Die Mehrheit der Prognostiker erwartet einen ersten Zinsschritt der amerikanischen Zentralbank noch in diesem Jahr, womöglich bereits im September. Es wäre die erste Zinserhöhung seit fast zehn Jahren (siehe Chart). Viel wichtiger als der Zeitpunkt der Zinswende ist allerdings die Abfolge weiterer Erhöhungen.

Unlängst hat die Aussicht auf eine Aktion der Fed allerdings einen Dämpfer erlitten. Die amerikanischen Arbeitskosten, die der Fed wichtig sind, kamen im zweiten Quartal unter Druck. Der entsprechende Index ist nur um 0,2 Prozent zum Vorquartal geklettert, Ökonomen hatten mit einem Anstieg um 0,6 Prozent gerechnet. Das ist der schwächste Anstieg seit Beginn der Aufzeichnungen im Jahr 1982.

•••••

AUFGABEN
[1] Schreiben Sie aus dem Textauszug den Abschnitt ab, der mit "Die Mehrheit der" beginnt und bis einschließlich "Abfolge weiterer Erhöhungen." reicht.
[2] Mit welchem Anstieg des Index der amerikanischen Arbeitskosten hatten Ökonomen laut Textauszug gerechnet?

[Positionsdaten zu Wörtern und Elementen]
•••••

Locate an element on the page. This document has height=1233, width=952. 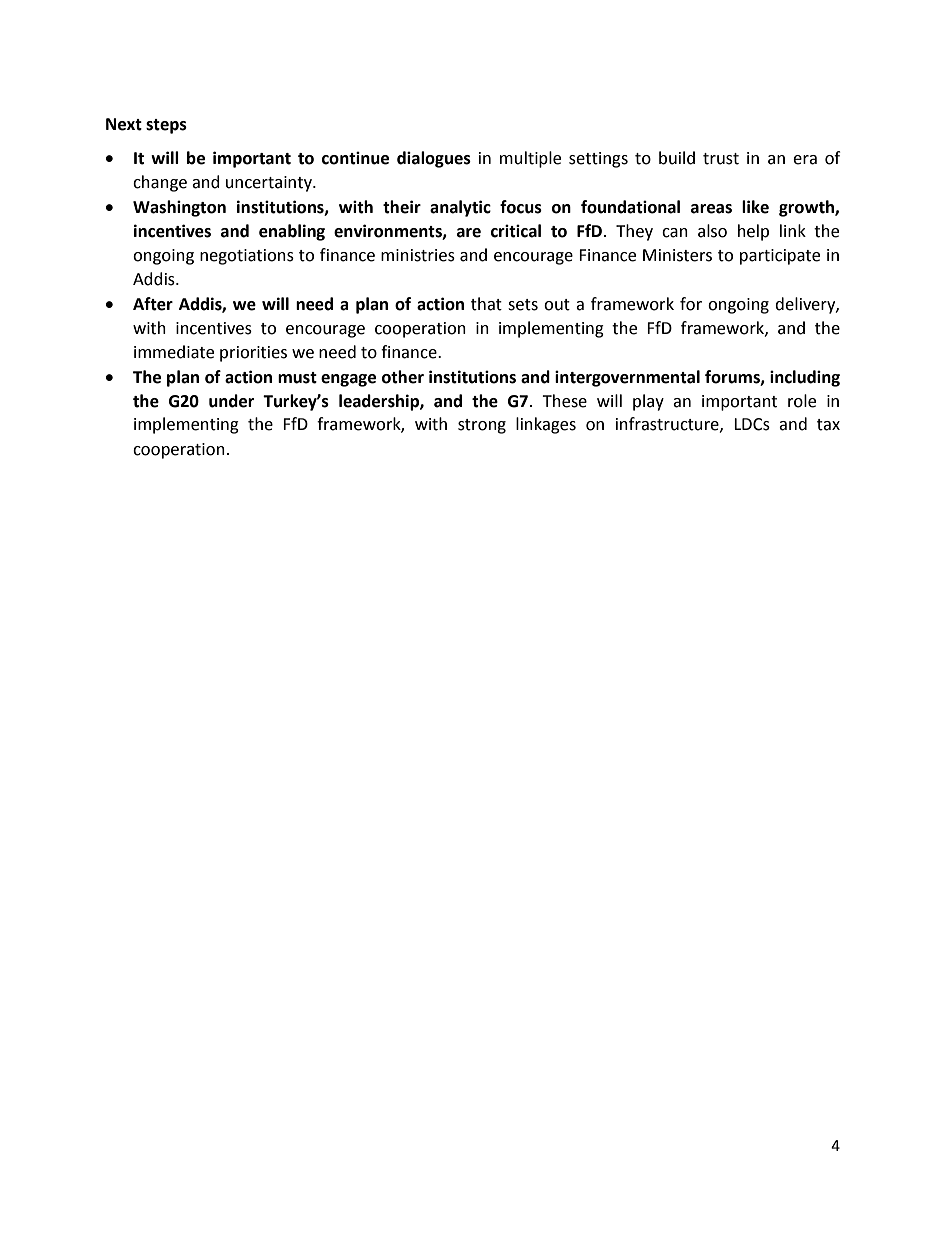
ministries is located at coordinates (418, 255).
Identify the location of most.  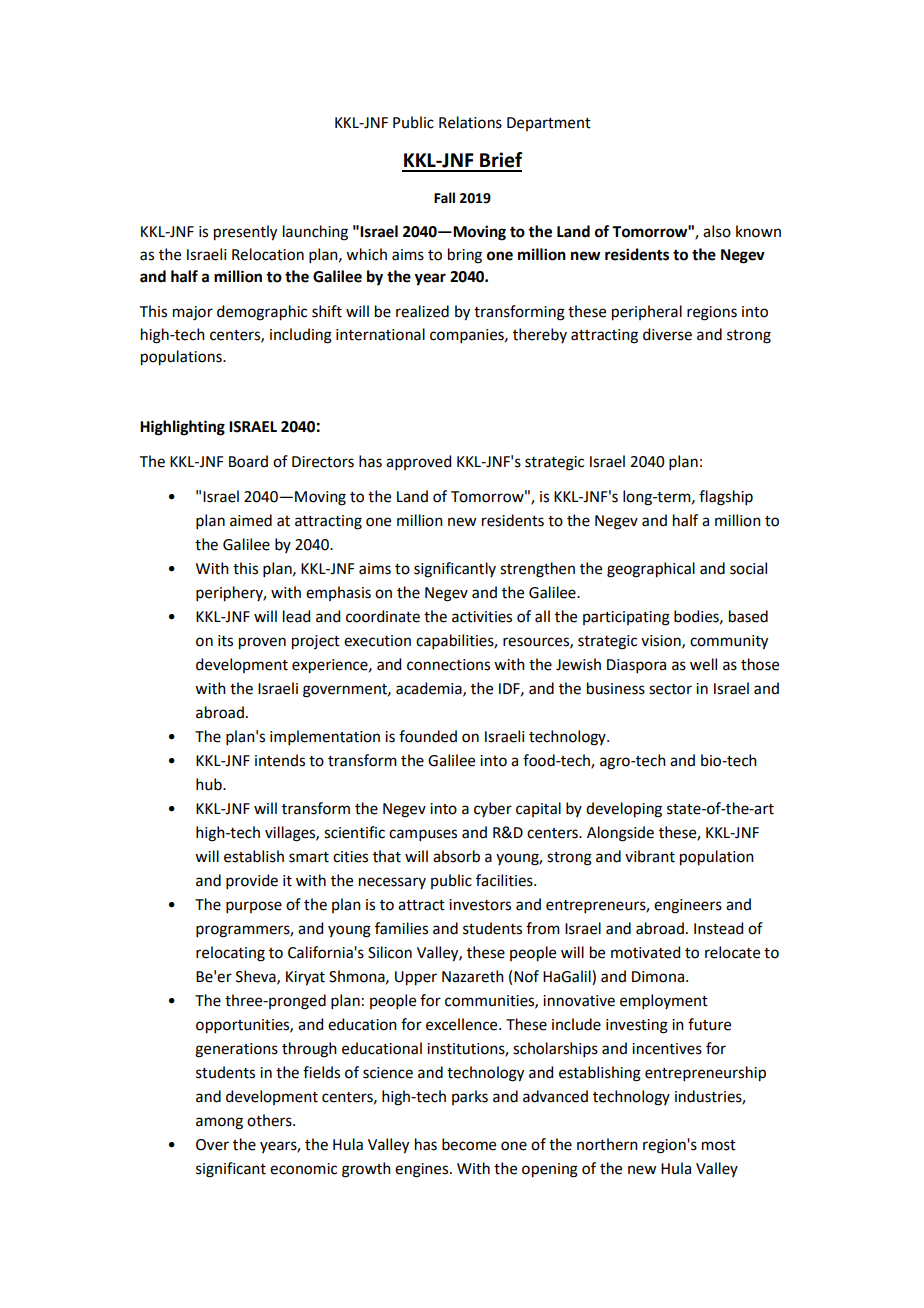
(719, 1145).
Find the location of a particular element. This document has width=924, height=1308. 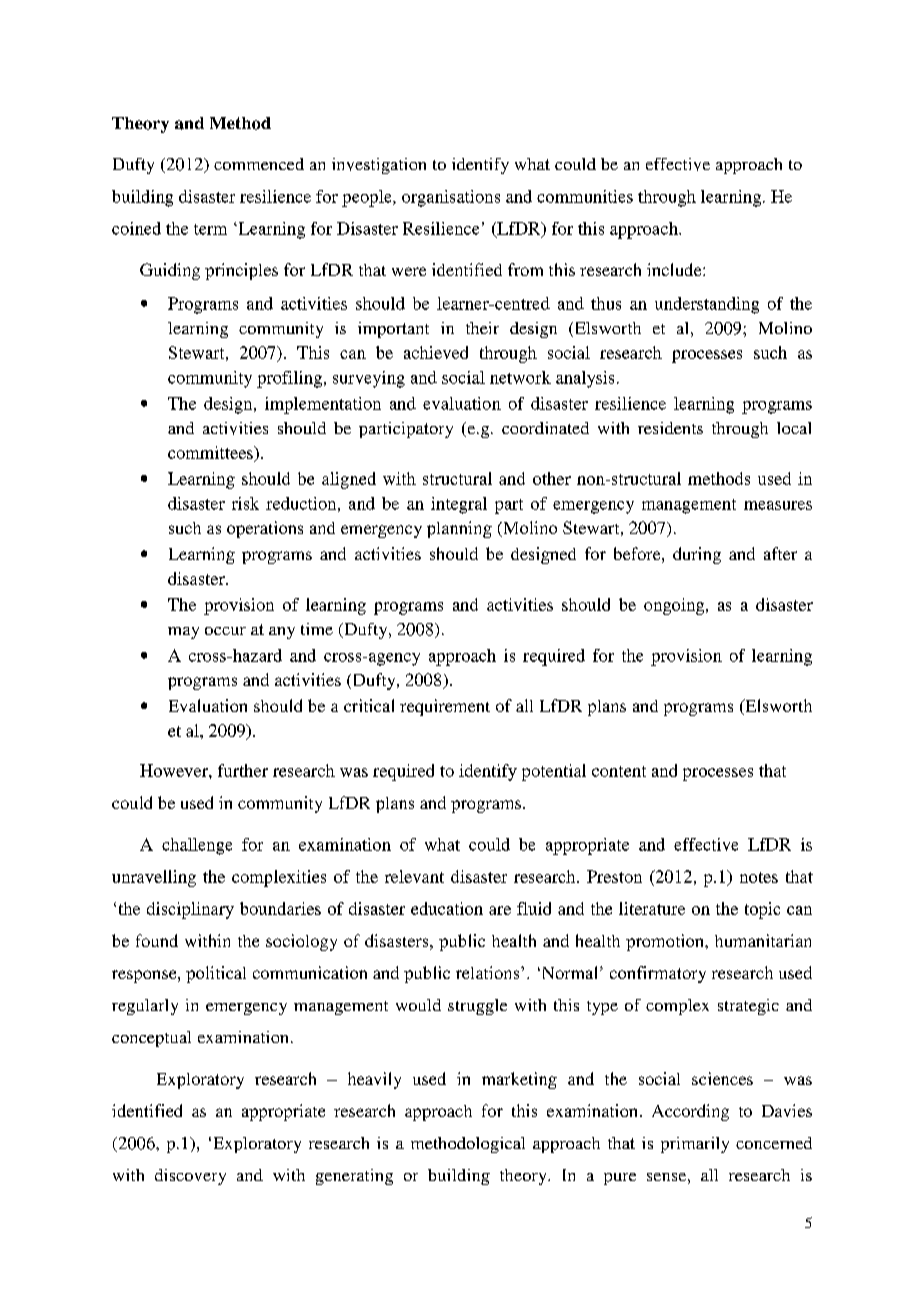

ongoing is located at coordinates (675, 606).
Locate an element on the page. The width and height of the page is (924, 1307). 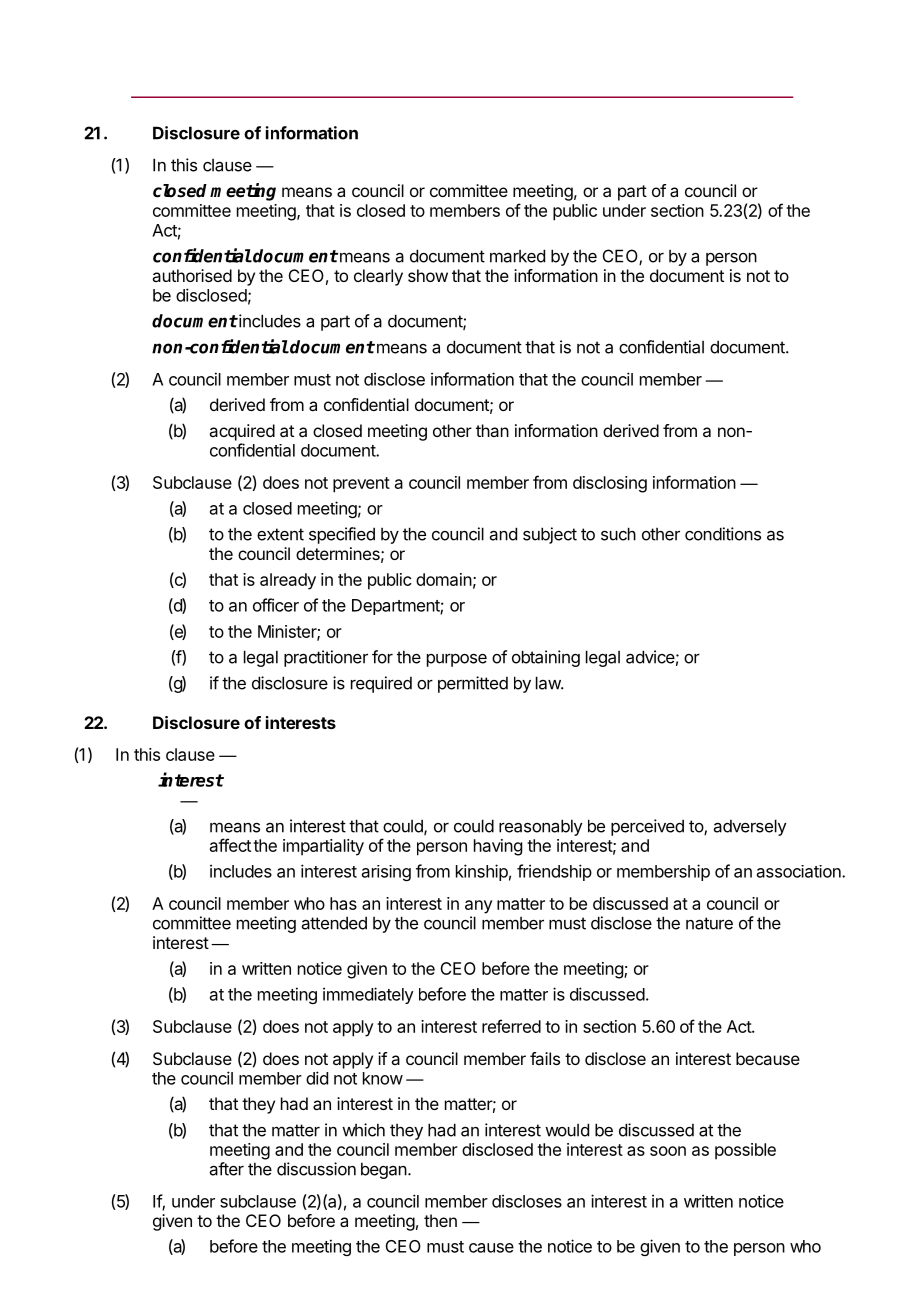
after is located at coordinates (227, 1169).
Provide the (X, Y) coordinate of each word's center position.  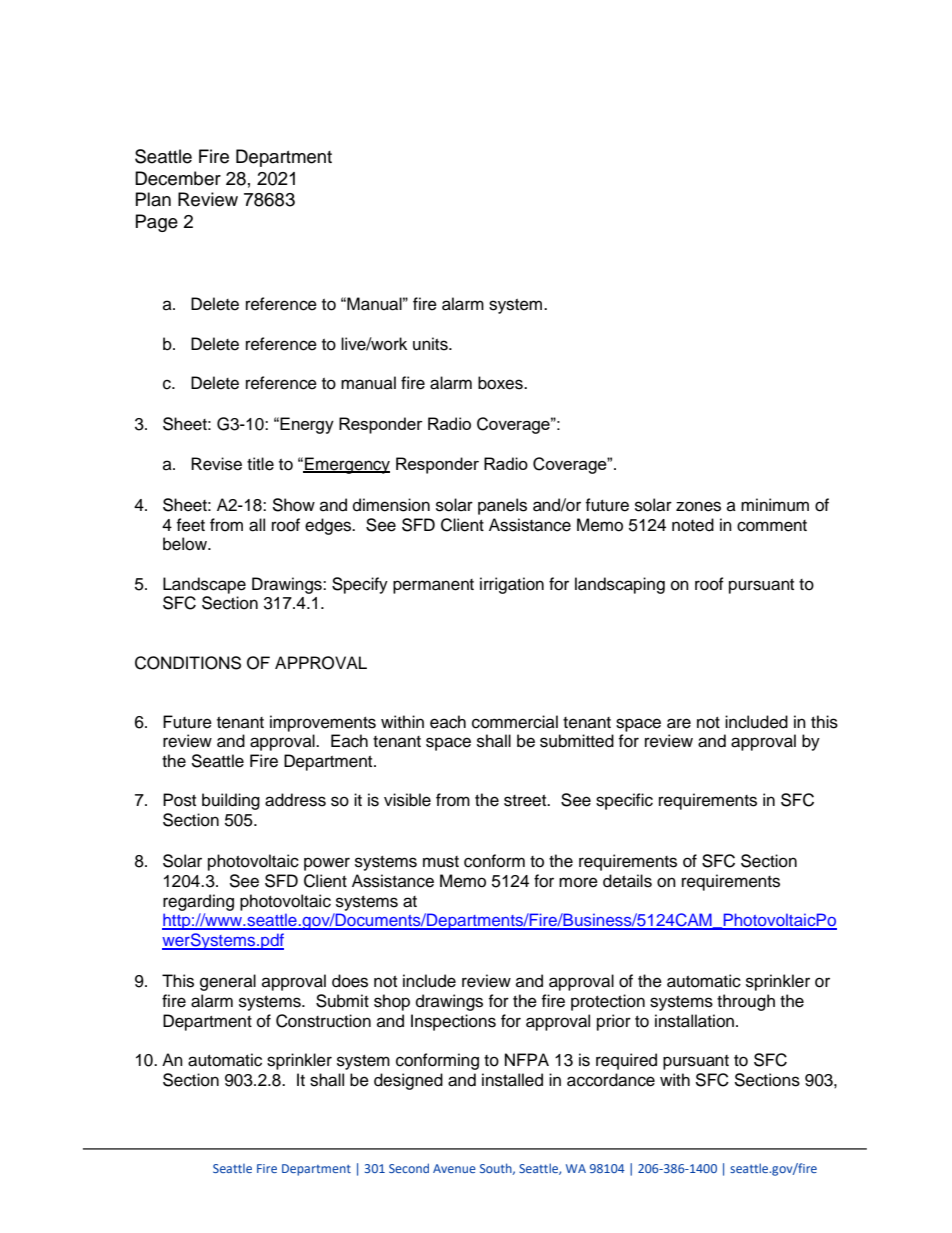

•••••

ANTWORTEN
[1]
Die Mehrheit der Prognostiker erwartet einen ersten Zinsschritt der amerikanischen Zentralbank noch in diesem Jahr, womöglich bereits im September. Es wäre die erste Zinserhöhung seit fast zehn Jahren (siehe Chart). Viel wichtiger als der Zeitpunkt der Zinswende ist allerdings die Abfolge weiterer Erhöhungen.

[2] Mit einem Anstieg um 0,6 Prozent zum Vorquartal.